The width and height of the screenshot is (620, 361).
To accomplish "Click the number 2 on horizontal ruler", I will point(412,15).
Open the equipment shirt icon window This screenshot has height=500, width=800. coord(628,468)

==

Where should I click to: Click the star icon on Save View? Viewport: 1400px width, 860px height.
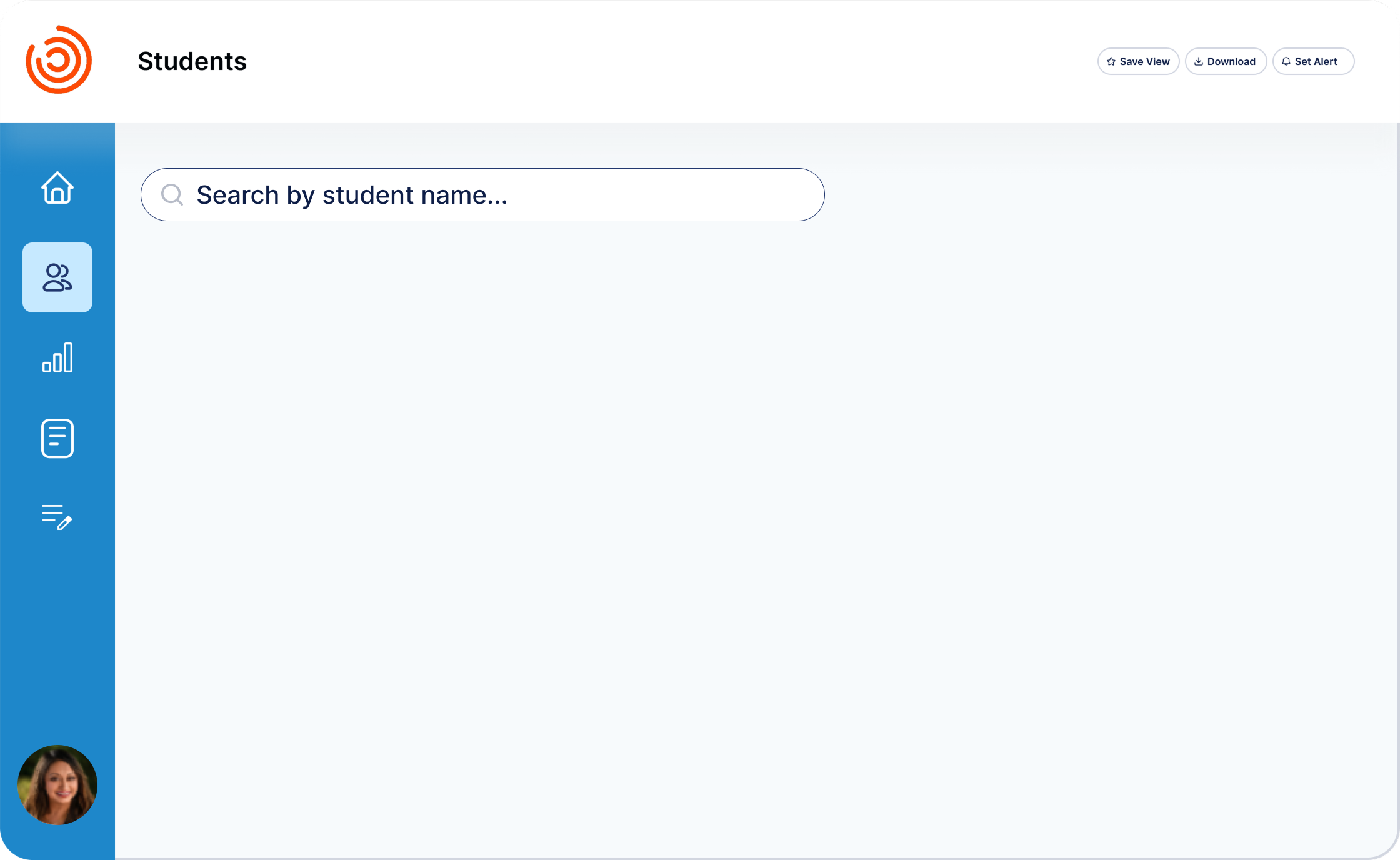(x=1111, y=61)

* * *

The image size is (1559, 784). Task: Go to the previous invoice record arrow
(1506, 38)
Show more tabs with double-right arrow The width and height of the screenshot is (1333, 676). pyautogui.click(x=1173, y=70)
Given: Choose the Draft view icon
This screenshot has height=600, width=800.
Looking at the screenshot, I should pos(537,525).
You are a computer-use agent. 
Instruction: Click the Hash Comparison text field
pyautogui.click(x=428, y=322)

# Task brief
Reproduce only the lines above spanning from the line containing "The width and height of the screenshot is (620, 361)." through the line containing "Open the equipment", word for word.

# Task response
The width and height of the screenshot is (620, 361).
To accomplish "Click the number 2 on horizontal ruler", I will point(412,15).
Open the equipment shirt icon window This screenshot has height=500, width=800. coord(628,468)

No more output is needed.